"Les priorités actuelles du gouvernement, ce ne sont pas les branches de l'industrie et de l'économie dans son ensemble, mais, avant tout, les secteurs dont l'assainissement permettra d'élever considérablement l'efficacité du développement socio-économique du pays. La science, la Santé publique et l'enseignement sont ces priorités en Russie actuelle", a souligné Mikhail Fradkov.
"Le gouvernement accordera l'attention primordiale au développement du potentiel scientifique, car l'implantation de nouvelles découvertes scientifiques et des innovations permettra à la Russie d'accroître sa compétitivité dans l'arène mondiale et de se positionner nettement sur les marchés mondiaux", a-t-il indiqué.
Parlant de l'attention manifestée par le gouvernement pour la science, le premier ministre russe a fait remarquer que le financement de la science augmentait d'une année à l'autre. "Dans l'exercice 2002, 34 milliards de roubles (environ un milliard d'euros) ont été affectés à la science, en 2003, 40 milliards, en 2004, 46,2 milliards de roubles. Le financement de la science s'accroît également dans le cadre de la commande militaire de l'Etat", a fait savoir Mikhail Fradkov.

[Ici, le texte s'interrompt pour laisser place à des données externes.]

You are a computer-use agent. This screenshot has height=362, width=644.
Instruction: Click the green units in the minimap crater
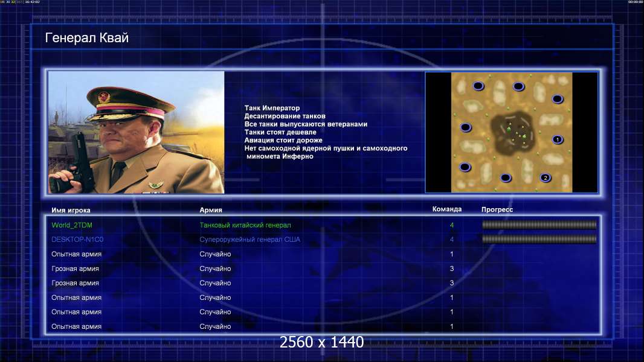pyautogui.click(x=517, y=132)
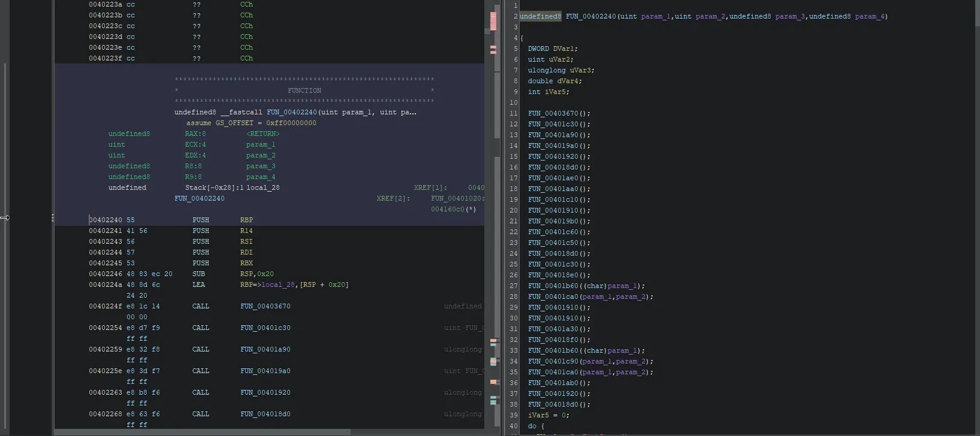Select the param_1 ECX:4 variable row

coord(260,144)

"Le gouvernement fonde son espoir sur le potentiel de l'Académie des sciences de Russie qui a été conservé par des efforts communs, malgré les périodes difficiles de ces dernières années", a ajouté le premier ministre de la Fédération de Russie.

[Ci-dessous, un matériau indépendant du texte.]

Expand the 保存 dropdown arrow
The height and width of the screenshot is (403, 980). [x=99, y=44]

Cela étant, estime le premier ministre, la Russie doit créer des conditions élémentaires pour prévenir la "fuite à l'étranger des cerveaux" des milieux scientifiques.
"Il est nécessaire d'étudier toute une série de problèmes relatifs à la création des conditions pour les scientifiques. Il faut non seulement accroître le financement budgétaire de la science, mais aussi entraîner les scientifiques dans le processus d'innovations", a dit le premier ministre.
Selon lui, pour prévenir la "fuite de cerveaux", des centres de business sont en voie de création dans le pays, le capital privé est attiré dans la science, des programmes sont en voie d'élaboration en vue d'employer de jeunes chercheurs dans les centres scientifiques.
Mikhail Fradkov a cité l'exemple d'un programme de l'Unoversité de Moscou. "Seulement 3 des 400 prétendants et participants au programme sont partis à l'étranger", a dit le premier ministre.
"Certes, il n'y a rien de mal à ce que les spécialistes se déplacent et reçoivent les connaissances nécessaires à l'étranger. Mais nous devons faire en sorte que ce ne soit pas une voie à un sens, pour que les scientifiques russes reviennent chez eux", a dit le chef du cabinet des ministres.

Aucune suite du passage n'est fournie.